Reading down the listing below, count the lines where the word "chevron" shows up, then give only that count.

--------------------------------

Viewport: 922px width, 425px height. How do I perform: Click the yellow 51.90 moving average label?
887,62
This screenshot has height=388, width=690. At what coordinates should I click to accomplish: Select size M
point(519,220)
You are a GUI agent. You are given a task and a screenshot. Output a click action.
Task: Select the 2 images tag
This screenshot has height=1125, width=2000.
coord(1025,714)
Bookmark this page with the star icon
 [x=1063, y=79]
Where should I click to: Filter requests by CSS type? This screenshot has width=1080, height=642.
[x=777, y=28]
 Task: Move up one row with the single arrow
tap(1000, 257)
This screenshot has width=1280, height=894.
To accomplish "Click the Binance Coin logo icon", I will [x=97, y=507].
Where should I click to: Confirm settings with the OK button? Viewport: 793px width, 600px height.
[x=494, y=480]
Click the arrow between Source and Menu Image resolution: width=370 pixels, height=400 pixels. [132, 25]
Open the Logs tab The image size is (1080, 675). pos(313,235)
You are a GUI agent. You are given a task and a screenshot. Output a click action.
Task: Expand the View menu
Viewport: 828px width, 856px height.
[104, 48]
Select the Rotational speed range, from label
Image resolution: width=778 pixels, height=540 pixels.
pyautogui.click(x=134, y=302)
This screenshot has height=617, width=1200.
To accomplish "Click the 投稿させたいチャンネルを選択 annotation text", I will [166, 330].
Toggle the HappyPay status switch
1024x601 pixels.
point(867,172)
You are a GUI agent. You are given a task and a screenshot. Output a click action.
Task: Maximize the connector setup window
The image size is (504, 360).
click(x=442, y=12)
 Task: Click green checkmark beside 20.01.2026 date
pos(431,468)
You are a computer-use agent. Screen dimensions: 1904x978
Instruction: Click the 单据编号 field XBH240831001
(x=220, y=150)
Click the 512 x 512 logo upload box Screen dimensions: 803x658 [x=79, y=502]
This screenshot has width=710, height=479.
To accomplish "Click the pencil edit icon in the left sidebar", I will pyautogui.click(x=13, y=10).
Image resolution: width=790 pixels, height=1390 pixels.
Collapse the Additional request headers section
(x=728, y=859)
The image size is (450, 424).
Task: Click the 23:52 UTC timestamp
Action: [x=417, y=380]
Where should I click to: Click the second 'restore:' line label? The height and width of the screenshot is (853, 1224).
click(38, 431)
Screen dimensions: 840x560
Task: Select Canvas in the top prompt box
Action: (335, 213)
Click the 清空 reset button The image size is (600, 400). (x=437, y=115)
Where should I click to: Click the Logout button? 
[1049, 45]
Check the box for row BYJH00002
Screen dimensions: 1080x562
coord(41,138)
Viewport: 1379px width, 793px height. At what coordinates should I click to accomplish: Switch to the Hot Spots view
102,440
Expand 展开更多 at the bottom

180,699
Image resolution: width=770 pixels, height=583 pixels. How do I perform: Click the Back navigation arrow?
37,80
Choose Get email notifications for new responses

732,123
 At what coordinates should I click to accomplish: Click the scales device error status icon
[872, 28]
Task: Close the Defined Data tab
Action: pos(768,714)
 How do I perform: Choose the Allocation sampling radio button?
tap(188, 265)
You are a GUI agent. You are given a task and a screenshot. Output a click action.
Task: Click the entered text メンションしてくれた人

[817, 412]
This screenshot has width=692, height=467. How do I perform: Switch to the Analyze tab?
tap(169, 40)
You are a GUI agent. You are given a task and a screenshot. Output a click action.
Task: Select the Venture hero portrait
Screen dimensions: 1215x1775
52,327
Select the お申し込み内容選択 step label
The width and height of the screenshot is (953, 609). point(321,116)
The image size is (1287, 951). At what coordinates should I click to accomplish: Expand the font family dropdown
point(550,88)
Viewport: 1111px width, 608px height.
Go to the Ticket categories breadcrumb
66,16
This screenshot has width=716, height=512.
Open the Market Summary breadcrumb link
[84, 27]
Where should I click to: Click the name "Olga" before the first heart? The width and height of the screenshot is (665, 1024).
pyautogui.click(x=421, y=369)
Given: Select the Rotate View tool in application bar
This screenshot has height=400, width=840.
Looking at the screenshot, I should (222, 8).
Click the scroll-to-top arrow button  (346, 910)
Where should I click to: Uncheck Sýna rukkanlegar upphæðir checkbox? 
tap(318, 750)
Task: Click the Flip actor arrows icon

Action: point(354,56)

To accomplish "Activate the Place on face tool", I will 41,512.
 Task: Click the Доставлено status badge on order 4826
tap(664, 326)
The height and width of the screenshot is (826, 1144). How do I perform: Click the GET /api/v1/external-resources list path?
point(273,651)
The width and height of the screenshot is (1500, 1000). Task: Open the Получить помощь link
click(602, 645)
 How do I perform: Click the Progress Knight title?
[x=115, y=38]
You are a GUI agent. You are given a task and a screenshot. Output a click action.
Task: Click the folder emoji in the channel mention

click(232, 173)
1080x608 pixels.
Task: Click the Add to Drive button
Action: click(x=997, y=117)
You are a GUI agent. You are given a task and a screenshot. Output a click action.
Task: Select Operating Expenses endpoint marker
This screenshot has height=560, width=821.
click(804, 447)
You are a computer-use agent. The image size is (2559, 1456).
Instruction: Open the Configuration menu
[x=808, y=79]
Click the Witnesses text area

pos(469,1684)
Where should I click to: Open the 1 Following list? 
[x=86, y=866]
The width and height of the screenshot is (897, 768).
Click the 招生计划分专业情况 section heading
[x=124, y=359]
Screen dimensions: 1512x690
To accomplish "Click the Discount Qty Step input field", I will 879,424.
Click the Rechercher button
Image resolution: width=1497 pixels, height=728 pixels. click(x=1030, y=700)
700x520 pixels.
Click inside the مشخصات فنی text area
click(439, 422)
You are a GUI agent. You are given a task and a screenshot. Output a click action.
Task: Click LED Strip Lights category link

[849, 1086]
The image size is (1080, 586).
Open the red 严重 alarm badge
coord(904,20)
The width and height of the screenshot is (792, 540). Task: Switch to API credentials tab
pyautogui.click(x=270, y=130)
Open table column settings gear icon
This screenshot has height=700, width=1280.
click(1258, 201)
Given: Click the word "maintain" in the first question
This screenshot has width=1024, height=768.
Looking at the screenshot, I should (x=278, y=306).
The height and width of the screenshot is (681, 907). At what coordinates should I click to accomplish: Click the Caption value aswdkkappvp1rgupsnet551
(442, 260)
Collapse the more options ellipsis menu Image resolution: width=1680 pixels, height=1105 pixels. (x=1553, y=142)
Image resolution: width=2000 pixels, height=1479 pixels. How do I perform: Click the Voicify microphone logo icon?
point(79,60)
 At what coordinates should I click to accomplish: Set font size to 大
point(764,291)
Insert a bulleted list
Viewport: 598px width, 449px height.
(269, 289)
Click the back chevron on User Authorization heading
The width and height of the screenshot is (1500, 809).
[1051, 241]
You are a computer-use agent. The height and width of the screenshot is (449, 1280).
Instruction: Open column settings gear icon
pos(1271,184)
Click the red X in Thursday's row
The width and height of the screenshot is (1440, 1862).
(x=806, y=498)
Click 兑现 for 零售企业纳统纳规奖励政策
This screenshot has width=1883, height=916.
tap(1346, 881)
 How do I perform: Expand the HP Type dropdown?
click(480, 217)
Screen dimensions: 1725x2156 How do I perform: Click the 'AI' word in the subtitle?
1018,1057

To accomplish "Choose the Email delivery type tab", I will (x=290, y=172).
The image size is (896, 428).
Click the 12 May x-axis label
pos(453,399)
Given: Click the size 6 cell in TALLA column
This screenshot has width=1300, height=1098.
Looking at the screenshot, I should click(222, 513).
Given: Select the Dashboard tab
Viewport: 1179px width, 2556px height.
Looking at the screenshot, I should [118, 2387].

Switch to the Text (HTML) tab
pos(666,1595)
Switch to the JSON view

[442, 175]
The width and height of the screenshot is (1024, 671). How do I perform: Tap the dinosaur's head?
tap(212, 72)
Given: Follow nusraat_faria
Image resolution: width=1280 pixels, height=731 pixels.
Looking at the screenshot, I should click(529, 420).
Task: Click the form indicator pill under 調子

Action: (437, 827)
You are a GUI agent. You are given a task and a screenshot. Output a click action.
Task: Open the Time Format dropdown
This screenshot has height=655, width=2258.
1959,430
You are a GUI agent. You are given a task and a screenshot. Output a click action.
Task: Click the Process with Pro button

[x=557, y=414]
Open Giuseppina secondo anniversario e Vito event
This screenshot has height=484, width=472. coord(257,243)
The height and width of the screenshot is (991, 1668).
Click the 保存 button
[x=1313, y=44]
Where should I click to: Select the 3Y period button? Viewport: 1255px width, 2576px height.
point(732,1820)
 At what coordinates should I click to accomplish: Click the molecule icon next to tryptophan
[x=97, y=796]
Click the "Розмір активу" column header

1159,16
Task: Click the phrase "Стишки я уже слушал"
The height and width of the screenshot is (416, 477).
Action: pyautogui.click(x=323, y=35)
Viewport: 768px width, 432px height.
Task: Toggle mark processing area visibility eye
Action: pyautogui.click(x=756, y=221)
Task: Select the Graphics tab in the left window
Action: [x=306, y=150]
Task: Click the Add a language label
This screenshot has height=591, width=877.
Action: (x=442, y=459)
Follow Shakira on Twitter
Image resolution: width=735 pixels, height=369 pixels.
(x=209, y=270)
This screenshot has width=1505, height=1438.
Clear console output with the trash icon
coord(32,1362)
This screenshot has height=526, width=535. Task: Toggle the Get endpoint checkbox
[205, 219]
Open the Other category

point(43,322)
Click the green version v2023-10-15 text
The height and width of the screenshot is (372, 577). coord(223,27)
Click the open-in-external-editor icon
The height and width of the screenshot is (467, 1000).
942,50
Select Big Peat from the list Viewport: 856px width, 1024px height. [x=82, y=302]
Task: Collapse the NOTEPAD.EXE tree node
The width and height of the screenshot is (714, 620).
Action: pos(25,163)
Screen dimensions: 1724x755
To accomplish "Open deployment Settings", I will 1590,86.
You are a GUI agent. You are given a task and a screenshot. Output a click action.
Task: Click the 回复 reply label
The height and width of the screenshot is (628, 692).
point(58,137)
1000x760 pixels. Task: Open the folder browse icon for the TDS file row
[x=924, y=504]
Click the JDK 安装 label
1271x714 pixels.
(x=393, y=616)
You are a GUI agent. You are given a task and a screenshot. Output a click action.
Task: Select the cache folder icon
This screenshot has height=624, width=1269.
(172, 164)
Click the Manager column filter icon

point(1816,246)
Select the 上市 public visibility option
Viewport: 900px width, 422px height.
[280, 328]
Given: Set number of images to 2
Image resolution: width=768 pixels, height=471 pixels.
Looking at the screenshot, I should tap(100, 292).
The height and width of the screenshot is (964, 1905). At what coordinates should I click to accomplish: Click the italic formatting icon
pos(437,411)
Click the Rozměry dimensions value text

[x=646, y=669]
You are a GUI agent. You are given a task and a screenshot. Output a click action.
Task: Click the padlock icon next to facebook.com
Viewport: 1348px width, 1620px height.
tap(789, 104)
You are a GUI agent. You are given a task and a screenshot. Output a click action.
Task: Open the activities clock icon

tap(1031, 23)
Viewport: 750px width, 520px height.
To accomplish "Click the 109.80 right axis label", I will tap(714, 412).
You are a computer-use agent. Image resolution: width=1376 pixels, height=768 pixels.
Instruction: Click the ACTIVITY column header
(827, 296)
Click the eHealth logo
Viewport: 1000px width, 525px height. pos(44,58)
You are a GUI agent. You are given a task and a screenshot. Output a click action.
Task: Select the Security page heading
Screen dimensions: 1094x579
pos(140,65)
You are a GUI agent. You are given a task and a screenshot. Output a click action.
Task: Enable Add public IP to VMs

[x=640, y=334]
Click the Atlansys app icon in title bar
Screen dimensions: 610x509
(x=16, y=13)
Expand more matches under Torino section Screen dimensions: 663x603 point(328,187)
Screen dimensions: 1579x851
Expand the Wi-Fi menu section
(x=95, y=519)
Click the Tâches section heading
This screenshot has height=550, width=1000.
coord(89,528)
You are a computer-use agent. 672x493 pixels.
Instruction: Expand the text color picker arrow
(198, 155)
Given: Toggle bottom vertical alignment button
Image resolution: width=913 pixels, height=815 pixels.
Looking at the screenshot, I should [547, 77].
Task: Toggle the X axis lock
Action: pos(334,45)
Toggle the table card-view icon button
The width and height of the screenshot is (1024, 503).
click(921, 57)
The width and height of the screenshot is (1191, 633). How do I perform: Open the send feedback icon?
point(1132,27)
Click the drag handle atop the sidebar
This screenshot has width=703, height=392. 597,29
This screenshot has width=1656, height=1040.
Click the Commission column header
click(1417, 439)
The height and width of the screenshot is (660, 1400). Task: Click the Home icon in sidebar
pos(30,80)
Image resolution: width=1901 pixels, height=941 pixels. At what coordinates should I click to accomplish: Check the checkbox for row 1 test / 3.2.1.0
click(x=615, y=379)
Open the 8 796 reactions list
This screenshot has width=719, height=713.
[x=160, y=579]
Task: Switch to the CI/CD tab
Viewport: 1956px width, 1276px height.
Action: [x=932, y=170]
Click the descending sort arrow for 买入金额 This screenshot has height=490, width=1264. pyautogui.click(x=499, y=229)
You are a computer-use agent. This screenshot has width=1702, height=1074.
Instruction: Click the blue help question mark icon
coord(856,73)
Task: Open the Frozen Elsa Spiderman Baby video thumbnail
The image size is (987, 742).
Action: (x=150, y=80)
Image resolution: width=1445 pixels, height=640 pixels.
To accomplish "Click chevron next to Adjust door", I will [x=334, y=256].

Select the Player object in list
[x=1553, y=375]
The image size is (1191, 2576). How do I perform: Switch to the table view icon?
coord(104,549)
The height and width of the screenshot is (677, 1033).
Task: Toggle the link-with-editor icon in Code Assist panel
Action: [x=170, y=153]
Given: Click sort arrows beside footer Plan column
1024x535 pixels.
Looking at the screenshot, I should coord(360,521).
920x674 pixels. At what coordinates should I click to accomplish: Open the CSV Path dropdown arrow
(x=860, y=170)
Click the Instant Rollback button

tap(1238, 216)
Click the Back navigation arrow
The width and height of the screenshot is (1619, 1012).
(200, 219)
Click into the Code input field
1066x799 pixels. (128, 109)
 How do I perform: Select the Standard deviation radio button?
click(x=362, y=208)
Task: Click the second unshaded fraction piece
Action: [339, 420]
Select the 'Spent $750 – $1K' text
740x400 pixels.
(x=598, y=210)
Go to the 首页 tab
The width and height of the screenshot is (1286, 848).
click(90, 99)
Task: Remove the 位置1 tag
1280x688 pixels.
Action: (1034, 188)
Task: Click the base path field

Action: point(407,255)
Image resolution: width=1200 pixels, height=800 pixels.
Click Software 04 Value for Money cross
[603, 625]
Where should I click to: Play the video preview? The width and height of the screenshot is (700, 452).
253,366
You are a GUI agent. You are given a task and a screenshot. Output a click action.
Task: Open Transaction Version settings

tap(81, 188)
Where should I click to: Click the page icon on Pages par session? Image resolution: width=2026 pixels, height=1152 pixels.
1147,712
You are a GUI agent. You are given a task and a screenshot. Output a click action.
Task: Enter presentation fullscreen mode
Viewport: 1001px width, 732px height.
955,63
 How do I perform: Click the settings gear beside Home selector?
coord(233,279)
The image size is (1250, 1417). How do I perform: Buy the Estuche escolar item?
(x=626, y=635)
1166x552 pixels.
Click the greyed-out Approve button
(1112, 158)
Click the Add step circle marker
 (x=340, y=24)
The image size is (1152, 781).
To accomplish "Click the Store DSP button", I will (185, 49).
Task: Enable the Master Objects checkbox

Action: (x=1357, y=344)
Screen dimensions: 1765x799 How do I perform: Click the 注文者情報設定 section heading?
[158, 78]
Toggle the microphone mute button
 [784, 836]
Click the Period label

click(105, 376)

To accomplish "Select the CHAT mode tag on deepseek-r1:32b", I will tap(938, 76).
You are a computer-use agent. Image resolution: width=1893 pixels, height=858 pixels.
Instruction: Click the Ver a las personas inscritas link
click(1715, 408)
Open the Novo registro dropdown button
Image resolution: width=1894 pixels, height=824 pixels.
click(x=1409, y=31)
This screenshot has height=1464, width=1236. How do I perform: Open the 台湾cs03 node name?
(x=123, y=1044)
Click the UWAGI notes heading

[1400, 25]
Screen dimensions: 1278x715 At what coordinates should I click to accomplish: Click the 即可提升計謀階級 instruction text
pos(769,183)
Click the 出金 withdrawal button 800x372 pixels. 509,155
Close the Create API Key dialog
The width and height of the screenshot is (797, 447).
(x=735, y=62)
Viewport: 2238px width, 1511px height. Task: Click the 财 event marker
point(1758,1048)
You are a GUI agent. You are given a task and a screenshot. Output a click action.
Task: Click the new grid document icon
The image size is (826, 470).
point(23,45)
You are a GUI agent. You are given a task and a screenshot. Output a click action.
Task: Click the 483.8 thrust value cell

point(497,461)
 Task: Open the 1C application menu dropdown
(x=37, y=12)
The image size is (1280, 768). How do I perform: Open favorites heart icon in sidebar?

--------------------------------

- Exercise response -
2